As a math educator, I find the battle over this proposed curriculum change somewhat amusing. Yes, our students lag behind other countries in math skills; but it’s been that way for decades, and the curriculum is the least of the problems

…..If you have a child in a public elementary school, there is a very good chance that the child is learning math from a teacher who genuinely dislikes math, or who knows very little of it, or both

….Further, at all grade levels you will find the occasional totally incompetent teacher who is protected by the union, and whom the principal feels powerless to fire. So instead, the administration waits for the incompetent teacher to retire, and again, it’s our students who lose out

….The educators and the politicians can fight over the Common Core Standards all they want, but in the end, all they’re doing is rearranging the deck chairs on the Titanic.

via Another View — Peter R. Devine: Changing curriculum — again — will not improve math skills – Union Leader.
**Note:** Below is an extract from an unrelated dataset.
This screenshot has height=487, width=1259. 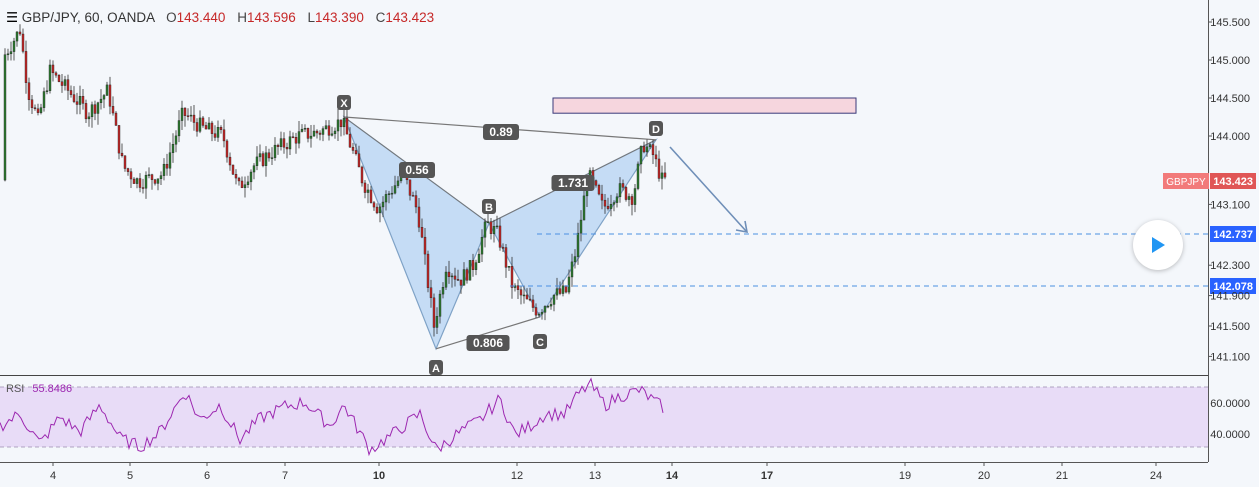 What do you see at coordinates (1186, 181) in the screenshot?
I see `ticker-badge-bg` at bounding box center [1186, 181].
Just what is the point of this piece?  Is it that our math instruction isn’t working because elementary teachers are frequently not good at math?  This is true and is an observation made frequently by educators (about science as well).  But he doesn’t go on to ask what can we do about math instruction.

He could talk about how to make elementary school teachers better at math.  He could point out that the Common Core is a big help to elementary school teachers because it allows them to concentrate on a small number of very focused skills.
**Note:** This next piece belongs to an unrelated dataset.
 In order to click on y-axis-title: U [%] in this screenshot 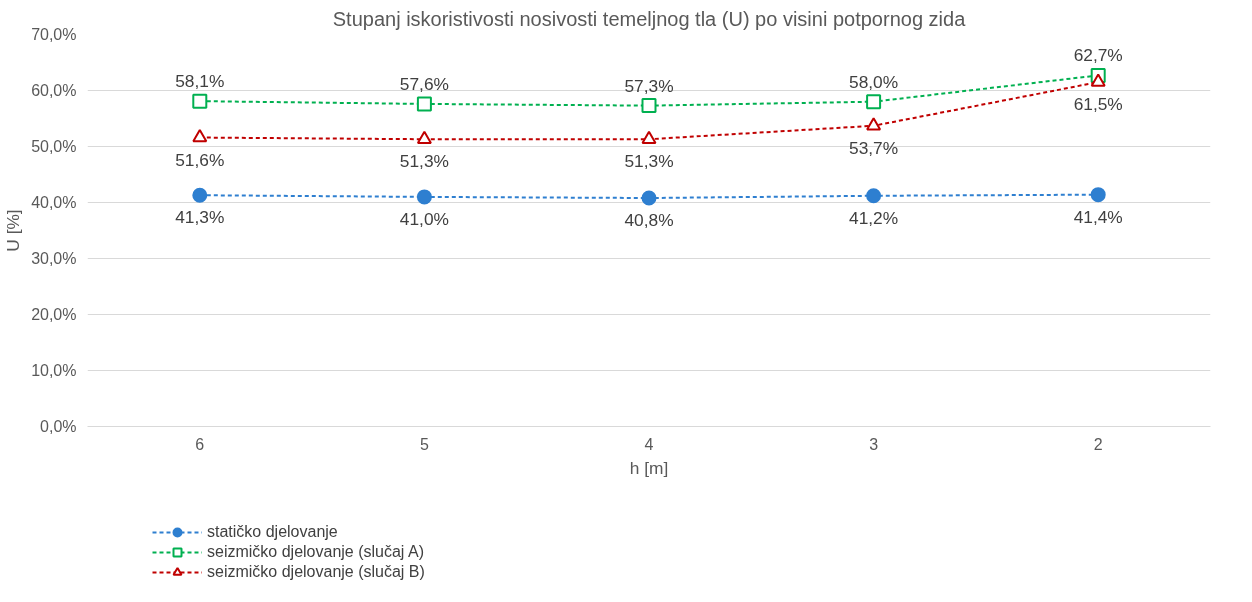, I will do `click(14, 230)`.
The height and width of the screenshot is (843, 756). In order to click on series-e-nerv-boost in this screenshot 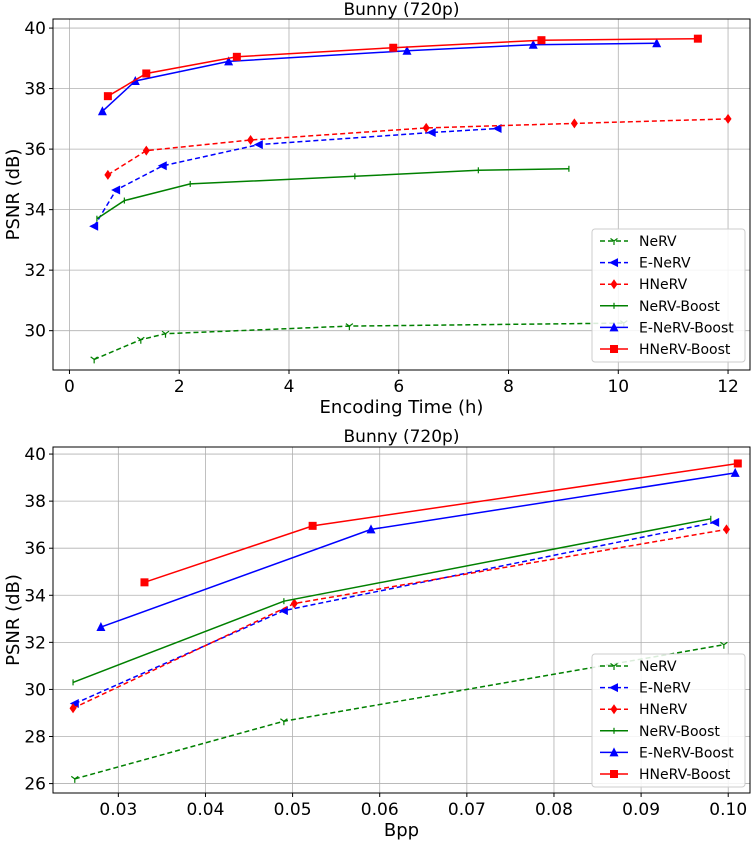, I will do `click(380, 77)`.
Instead, we hear that our teachers – unionized teachers! – are incompetent.  And therefore public education is the Titanic.  Because this is not an oped about teaching.  It’s about politics.  So his solution, unstated her, would be “school choice” – charters, vouchers and home schooling?

In fact, the Common Core debate is driven by the school choice folks.   One of the front men trying to save public education from the Common Core, former House member Greg Hill of Northfield, said his goal is to get every possible student out of “the system.”  He and his compatriots now want to advise New Hampshire parents on education policy for the public schools they want to leave behind, telling us that the Common Core is not good for our kids.

But look back at the just concluded UL series on the Common Core, reported in a factual, insightful way.  Kids’ “brains are on fire,” inspired by the new more challenging standards.  Teachers are animated in support.  And this in a paper who’s editorial page is unalterably opposed to the Common Core.

The Common Core standards for math tell teachers to throw away the calculator and concentrate on the fundamentals so the kids will have the skills to go as high as they want in their math studies.

The Common Core debate gives parents the opportunity to disagree that our schools are the Titanic and take a big step in improving their kids’ learning.


2 Comments

  1. Scott Marion says:

    Wow! Some of us would have been accused (have been accused!) of being conspiracy theorists if we had pointed out this obvious fact. Many (not all) of those who are opposed to the common core are also in favor of the privatization of education. Are they worried that public schools will become too good under the common core and weaken their arguments for privatization? I’m glad the Union Leader showed their true colors.